The former secretary of state and her husband, the former president Bill Clinton, had earlier this month agreed to testify in the probe after Republicans on the committee threatened to hold the couple in contempt of Congress. Bill Clinton was scheduled to provide his own deposition on Friday. 

Hillary Clinton said in the closed-door deposition that she did not have information regarding federal investigations into Epstein or his accomplice, Ghislaine Maxwell, who is serving a 20-year prison sentence on sex-trafficking charges.

Clinton, who was the Democratic nominee for president in 2016, said she had “no idea” about Epstein’s or Maxwell’s criminal activities and did not “recall ever encountering” the late convicted sex offender, who was found dead in his jail cell awaiting trial in 2019.

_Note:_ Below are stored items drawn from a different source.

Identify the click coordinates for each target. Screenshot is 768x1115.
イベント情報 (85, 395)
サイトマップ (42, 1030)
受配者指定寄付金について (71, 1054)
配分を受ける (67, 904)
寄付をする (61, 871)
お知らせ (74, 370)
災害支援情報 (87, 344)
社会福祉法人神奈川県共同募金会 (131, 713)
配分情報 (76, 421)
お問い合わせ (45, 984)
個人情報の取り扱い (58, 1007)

Clinton said Republican lawmakers had made “little effort to call the people who show up most prominently in the Epstein files” and were part of an “institutional failure . . . designed to protect one political party and one public official, rather than to seek truth and justice for the victims and survivors, as well as the public”.

She also called on the committee to “get to the bottom” of allegations the justice department withheld files linked to Epstein in which “a survivor accuses President Trump of heinous crimes”.

Congress last year passed a law that required the Department of Justice to release all unclassified material in the Epstein case. However, Democratic lawmakers have launched an investigation into allegations that the DoJ withheld information about a minor who accused Trump of sexual abuse, after a report from National Public Radio.

Robert Garcia, the top Democrat on the House oversight committee, on Wednesday sent US attorney-general Pam Bondi a letter asking her to explain the grounds for allegedly withholding material linked to Trump and to disclose whether the president was being investigated for sexual abuse.  

Bondi told a congressional committee earlier this month there was “no evidence that Donald Trump has committed a crime”.

The attorney-general has come under fire for not meeting Epstein’s victims and for the DoJ initially botching redactions that in some cases revealed victims’ names.

Bondi has said she was “deeply sorry for what any victim . . . has been through” and that “any accusations of criminal wrongdoing will be taken seriously and investigated”. 

Asked for comment, the DoJ said: “Fortunately, the Department does not subscribe to Secretary Clinton’s famously effective ‘BleachBit and hammers’ method of document review and release,” in an apparent reference to the FBI’s 2016 investigation into her use of personal emails while serving as secretary of state.

According to the FBI, a program named BleachBit was used to delete files and a Clinton aide used a hammer to destroy her mobile devices. The DoJ ultimately did not file charges against her.

White House spokeswoman Abigail Jackson said Trump had been “totally exonerated on anything related to Epstein”.

“[B]y releasing thousands of pages of documents, co-operating with the House oversight committee’s subpoena request, signing the Epstein Files Transparency Act and calling for more investigations into Epstein’s Democrat friends, President Trump has done more for Epstein’s victims than anyone before him,” Jackson said.

The DoJ has said that Democrats on the oversight committee “should stop misleading the public” and that all Epstein documents “have been produced” unless the material was a duplicate, privileged or part of a federal investigation, according to a post on X.